Can’t seem to find the torque specs for the oil feed pipe assembly.
3 specs; pedestal banjo, 2 camshaft banjos, engine block banjo
Thanks to anyone who can pass them on.
Plan is to use a wrench and spring scale as its too tight to get the torque wrench over the bolts (engine still in the car)
87 xj12

(Kirbert - author of the Book, former owner of an '83 XJ-S H.E.) #2

Three grunts each.

The more important thing is that the copper washers have been properly softened.

(Mark Lee (Pay Pal Patron)) #3

12-14 NM or
8 - 10 ft lbs
That’s straight from the Jaguar 5.3 service manual.

The copper washers will need to be annealed in order to reuse. I don’t think a propane torch will work, I don’t think it will get hot enough. copper melts and some stupid temp like 2000F or 1100C (roughly).
Acetylene will - I’ve done it. heat the washers up to red hot, then quench in water. brush the scale off.

Or better yet just replace them. If you’re in the US, it’s going to be tough to find in a local fastener supplier because most of the carry Hillman or the other one… Crap! it went right out of my head… OH YEA Dorman… I’ve found these vendors provide a washer that the outside diameter is usually too big. I ran into this issue with the cam cover washers. I gave up and just annealed the ones I had - firs go, then the second time I went with Stainless Steel / rubber “sealing” washers. They are awesome!! absolutely no leaks from the cam covers. AND I didn’t have to use any type of “sealer” just the paper gasket. which I am more than pleased about.
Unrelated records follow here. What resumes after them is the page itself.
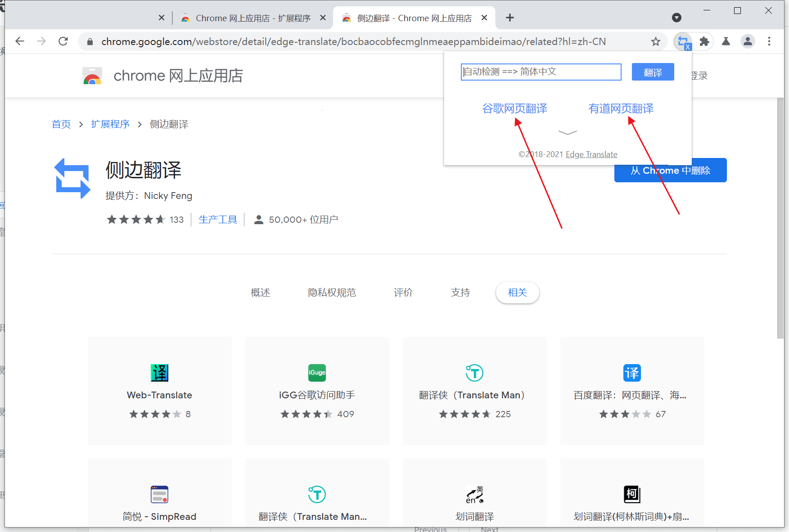Viewport: 789px width, 532px height.
Task: Click the 从 Chrome 中删除 button
Action: (670, 171)
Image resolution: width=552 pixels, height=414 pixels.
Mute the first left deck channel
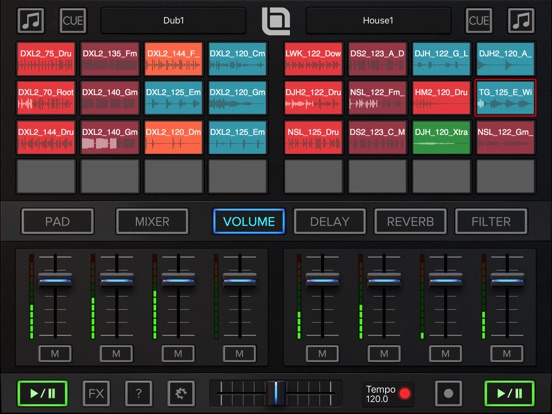pos(55,353)
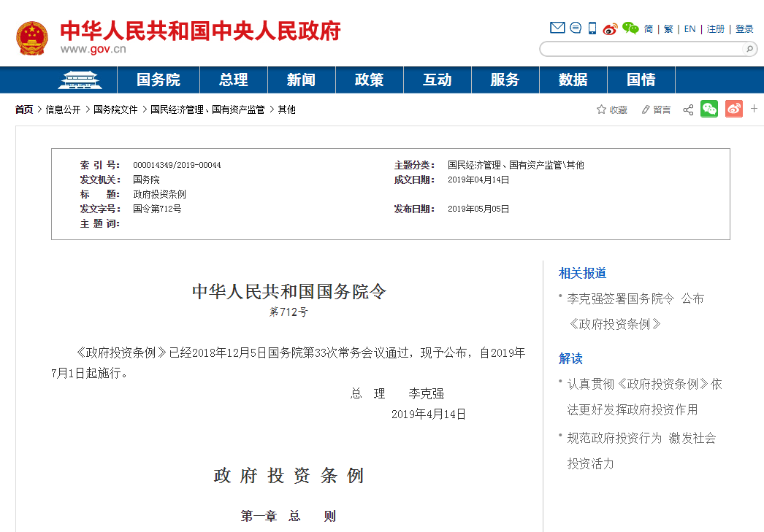Open the message board speech-bubble icon
Viewport: 764px width, 532px height.
coord(576,27)
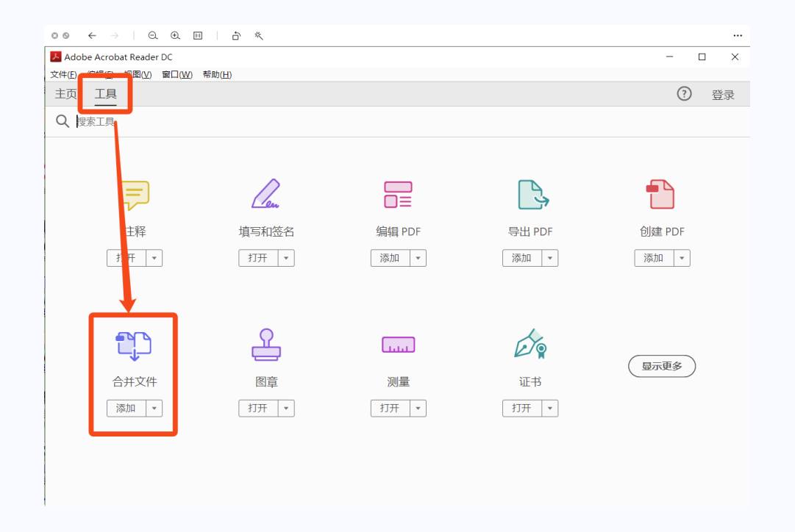
Task: Switch to the 主页 (Home) tab
Action: (x=65, y=94)
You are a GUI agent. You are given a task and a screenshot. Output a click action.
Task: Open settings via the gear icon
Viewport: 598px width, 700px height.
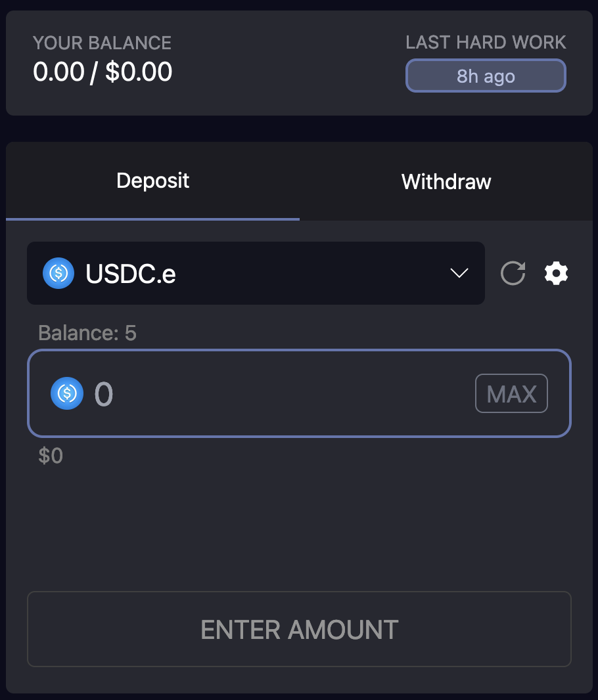(x=556, y=273)
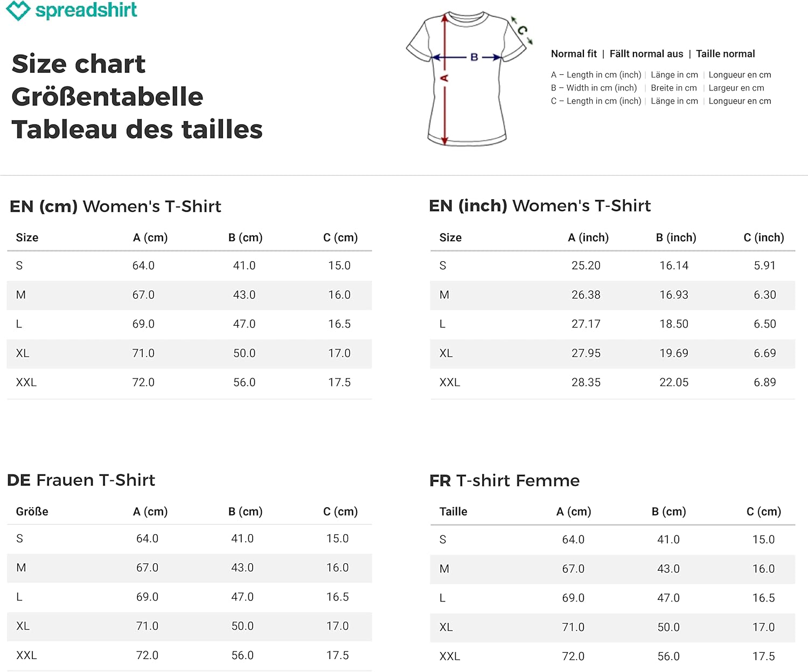
Task: Click the green C sleeve arrow
Action: pos(522,30)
So you may have to purchase from
SNGBarratt, or Terry’s Jag, Welches, or
XK unlimited :expressionless:
Jaguar Part #
Cam side washers are # C4146 Banjo is C5846
block side and pedestal washers are #C2296 Banjo is C29652 for the block and the pedestal.

(Robin O'Connor) #4

Propane or MAP will anneal the copper washers, either quench or air cool will work.

(V12 Dave) #5

Thanks Kirbert, are those metric or standard grunts?

(V12 Dave) #7

Also, I take it one doesn’t need to anneal new washers, or is there merit in doing so?
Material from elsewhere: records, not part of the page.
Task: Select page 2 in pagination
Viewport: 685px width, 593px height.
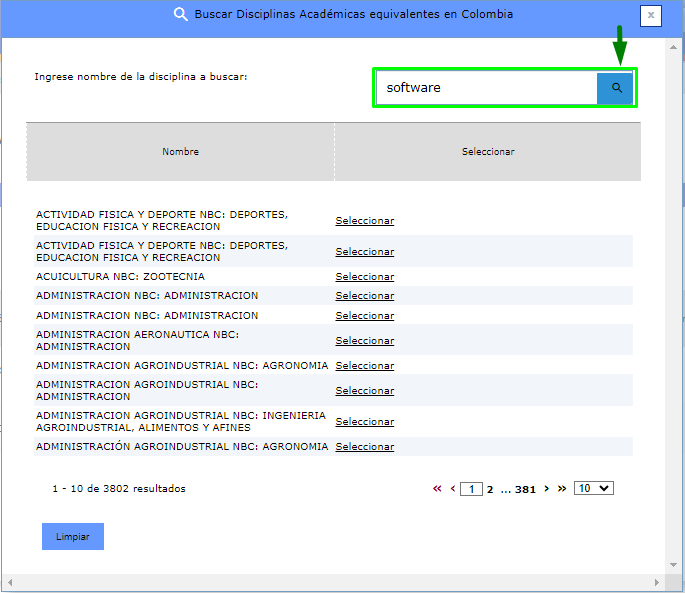Action: (490, 490)
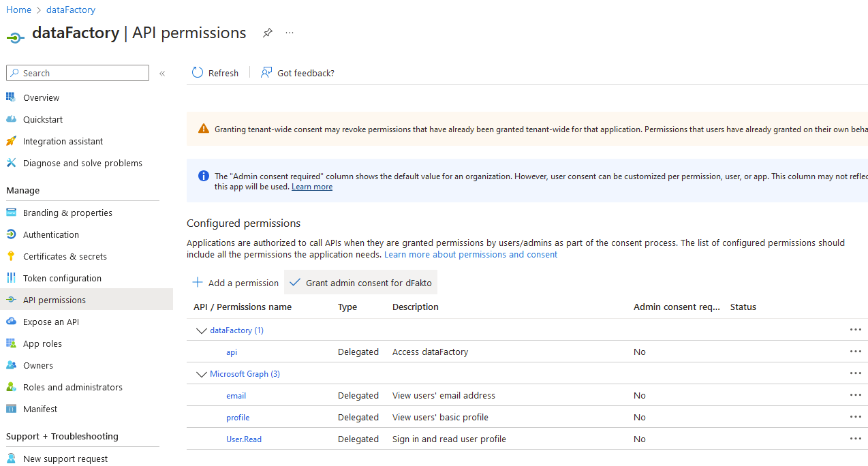Select Manifest in the left menu

click(x=40, y=409)
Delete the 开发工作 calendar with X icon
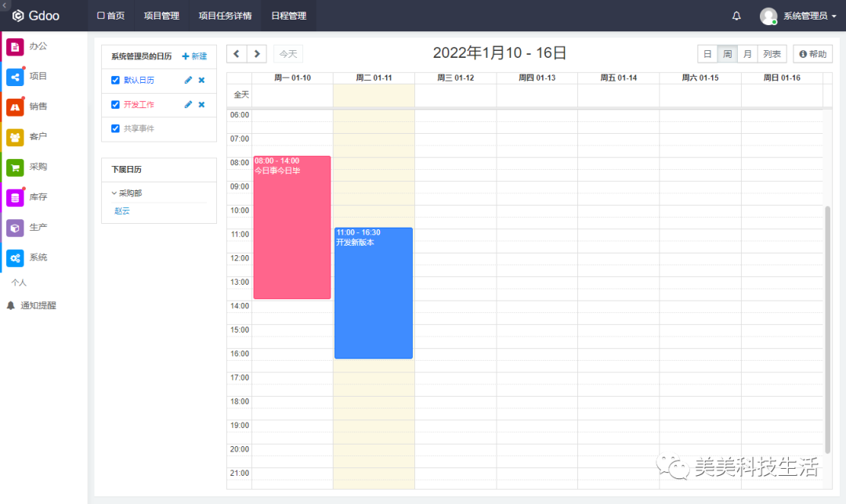Screen dimensions: 846x504 [201, 105]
(Kirbert - author of the Book, former owner of an '83 XJ-S H.E.) #8

Metric. You don’t want to apply SAE grunts to the soft aluminum threads in the tappet blocks.

(Kirbert - author of the Book, former owner of an '83 XJ-S H.E.) #9

Brand new copper sealing washers are already pre-hardened by being stamped out of a sheet, so it is actually a good idea to anneal them.
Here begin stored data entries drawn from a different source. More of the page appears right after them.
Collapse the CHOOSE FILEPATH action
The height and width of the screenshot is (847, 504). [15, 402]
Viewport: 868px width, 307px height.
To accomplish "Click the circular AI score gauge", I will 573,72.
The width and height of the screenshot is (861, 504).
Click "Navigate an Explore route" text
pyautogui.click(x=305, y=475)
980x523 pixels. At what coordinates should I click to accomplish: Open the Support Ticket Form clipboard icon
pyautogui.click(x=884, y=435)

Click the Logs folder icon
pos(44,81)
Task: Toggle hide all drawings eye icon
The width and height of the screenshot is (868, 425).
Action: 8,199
(Mark Lee (Pay Pal Patron)) #10

Nope new copper washer haven’t been exposed to “work”. Therefore just install the new copper washers. Copper like aluminum and other non ferrous metals become brittle when exposed to work. bending. When the copper washer is squeezed between the mating surfaces, it forms to both surfaces creating the seal. the constant change in temp causes the material to become hardened. So if you try to squish it again. it won’t squish properly creating the required seal.

(V12 Dave) #11

Do the washers on the block and pedestal need to be OEM or would a copper washer of the correct diameter and very close to the thickness work?

(John) #12

Hi Dave,

Maybe you need upgraded bolts? They are just a tad longer and have cross-drilled hole relocated to accommodate prpper thickness washers :wink:

(V12 Dave) #13

Hi John!
You have already got me!
I received the upgraded bolts from you about 2 weeks ago.